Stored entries
*-*-*

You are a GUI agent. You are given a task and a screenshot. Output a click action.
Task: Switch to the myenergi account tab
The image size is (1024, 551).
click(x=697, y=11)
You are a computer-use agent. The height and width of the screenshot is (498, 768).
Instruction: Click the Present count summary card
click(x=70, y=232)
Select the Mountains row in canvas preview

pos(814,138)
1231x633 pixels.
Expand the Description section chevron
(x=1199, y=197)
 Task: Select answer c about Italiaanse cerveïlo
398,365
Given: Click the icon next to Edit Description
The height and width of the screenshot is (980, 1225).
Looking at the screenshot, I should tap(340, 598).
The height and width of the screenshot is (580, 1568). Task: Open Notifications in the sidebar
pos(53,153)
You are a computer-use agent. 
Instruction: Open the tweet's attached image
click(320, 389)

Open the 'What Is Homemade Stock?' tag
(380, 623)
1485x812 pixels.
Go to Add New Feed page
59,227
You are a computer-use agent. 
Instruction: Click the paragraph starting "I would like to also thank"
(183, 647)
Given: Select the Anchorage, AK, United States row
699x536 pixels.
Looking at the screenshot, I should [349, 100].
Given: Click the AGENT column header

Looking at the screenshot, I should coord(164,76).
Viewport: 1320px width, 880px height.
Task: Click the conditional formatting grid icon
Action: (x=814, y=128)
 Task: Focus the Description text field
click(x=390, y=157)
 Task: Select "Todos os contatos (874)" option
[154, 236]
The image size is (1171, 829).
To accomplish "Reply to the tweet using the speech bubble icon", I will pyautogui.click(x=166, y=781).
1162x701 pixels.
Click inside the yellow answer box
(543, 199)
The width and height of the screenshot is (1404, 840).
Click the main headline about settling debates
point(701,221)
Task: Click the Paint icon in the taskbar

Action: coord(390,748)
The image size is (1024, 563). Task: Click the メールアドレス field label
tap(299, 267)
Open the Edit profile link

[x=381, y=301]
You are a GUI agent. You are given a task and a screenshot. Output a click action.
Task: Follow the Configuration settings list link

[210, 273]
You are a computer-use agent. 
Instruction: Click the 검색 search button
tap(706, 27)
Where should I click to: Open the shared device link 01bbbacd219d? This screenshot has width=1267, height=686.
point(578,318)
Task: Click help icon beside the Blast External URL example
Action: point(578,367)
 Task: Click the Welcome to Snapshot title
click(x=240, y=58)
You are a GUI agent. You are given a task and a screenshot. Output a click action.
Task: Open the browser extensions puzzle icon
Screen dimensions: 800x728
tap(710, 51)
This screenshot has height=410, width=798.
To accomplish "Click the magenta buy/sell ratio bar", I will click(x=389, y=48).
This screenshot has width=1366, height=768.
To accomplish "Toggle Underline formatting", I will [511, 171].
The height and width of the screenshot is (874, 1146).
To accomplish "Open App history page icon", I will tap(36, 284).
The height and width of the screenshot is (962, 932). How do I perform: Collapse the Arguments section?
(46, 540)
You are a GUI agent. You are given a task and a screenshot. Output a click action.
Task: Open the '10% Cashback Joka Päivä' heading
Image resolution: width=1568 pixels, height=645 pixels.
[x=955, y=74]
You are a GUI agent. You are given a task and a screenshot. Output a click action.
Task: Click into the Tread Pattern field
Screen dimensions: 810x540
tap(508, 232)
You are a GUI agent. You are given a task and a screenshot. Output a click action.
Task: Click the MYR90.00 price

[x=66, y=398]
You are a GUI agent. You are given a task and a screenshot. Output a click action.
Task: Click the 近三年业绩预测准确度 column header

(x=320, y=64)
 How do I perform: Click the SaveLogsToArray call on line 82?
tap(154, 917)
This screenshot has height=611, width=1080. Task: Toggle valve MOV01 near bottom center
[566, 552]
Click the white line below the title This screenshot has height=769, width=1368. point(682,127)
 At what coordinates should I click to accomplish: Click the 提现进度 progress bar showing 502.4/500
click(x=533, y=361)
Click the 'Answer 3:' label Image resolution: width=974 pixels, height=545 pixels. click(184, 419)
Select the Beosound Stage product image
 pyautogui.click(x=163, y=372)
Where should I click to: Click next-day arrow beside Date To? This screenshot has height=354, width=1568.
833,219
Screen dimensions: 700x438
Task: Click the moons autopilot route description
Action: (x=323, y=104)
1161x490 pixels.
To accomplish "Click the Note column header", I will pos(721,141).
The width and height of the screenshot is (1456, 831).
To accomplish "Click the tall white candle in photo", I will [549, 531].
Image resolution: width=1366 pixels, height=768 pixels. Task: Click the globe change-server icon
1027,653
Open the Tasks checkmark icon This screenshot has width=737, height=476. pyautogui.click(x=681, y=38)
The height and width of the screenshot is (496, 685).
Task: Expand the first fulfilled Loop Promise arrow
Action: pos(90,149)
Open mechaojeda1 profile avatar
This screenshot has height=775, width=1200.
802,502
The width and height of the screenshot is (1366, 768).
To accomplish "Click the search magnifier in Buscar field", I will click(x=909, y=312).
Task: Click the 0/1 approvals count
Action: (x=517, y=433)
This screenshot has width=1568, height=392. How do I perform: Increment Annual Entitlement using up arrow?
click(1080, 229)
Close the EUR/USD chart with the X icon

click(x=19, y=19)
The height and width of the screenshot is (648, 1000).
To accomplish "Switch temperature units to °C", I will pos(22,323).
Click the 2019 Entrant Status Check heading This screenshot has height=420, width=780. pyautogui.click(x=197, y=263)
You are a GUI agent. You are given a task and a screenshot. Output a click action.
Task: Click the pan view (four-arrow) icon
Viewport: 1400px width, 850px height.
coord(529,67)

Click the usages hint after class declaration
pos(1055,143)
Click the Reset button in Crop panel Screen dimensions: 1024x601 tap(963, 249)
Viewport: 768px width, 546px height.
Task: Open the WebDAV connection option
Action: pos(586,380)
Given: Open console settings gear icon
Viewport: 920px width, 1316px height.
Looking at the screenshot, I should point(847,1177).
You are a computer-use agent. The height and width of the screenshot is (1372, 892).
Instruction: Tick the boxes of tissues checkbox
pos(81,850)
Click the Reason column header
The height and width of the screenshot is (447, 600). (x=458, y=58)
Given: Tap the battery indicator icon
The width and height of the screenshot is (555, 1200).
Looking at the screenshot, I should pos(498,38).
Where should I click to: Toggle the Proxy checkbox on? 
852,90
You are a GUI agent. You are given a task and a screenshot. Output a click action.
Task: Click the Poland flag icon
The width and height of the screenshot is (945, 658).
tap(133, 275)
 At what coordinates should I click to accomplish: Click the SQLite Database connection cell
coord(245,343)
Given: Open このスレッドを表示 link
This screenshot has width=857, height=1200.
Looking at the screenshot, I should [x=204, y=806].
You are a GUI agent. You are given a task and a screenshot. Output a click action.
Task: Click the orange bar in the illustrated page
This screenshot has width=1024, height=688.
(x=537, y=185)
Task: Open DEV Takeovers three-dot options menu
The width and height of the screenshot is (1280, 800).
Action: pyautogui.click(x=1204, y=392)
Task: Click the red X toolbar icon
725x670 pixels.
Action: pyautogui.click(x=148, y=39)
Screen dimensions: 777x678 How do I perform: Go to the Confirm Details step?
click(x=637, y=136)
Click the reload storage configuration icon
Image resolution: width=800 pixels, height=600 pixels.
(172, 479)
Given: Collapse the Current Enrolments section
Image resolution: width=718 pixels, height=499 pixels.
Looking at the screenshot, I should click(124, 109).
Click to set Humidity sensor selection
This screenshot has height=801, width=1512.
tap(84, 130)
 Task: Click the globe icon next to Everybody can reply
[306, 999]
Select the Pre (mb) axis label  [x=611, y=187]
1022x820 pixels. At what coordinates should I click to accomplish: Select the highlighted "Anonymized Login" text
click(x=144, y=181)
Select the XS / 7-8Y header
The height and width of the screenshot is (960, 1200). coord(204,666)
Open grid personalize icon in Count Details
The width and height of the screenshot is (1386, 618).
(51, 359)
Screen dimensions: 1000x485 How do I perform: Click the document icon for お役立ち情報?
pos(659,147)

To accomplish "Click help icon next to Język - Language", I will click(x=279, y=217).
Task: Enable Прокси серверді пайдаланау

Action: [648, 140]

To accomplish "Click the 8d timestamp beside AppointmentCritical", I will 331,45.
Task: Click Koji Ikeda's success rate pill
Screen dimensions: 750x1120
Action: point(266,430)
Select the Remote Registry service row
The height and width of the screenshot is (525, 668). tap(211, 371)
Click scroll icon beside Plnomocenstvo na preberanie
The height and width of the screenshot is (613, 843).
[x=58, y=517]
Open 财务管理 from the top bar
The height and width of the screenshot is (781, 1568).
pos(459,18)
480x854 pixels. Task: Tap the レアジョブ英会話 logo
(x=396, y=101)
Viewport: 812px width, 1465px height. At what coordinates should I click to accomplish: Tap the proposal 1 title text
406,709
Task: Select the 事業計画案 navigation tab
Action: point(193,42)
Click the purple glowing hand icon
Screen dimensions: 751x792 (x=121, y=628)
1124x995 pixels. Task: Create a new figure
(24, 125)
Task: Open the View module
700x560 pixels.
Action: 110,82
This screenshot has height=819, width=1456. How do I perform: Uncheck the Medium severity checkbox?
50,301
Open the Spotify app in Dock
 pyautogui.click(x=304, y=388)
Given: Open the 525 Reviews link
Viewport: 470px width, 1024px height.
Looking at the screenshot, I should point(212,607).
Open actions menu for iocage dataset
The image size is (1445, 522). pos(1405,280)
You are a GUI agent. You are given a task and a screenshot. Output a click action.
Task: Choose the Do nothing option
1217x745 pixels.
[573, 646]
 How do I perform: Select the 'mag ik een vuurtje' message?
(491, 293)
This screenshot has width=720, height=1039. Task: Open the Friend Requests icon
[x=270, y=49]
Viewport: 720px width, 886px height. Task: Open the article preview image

*-*-*

== What you have to do ==
Look through the entries above and list every line containing "heading".

== Result for this task ==
Task: Open the '10% Cashback Joka Päivä' heading
Click the 2019 Entrant Status Check heading This screenshot has height=420, width=780. pyautogui.click(x=197, y=263)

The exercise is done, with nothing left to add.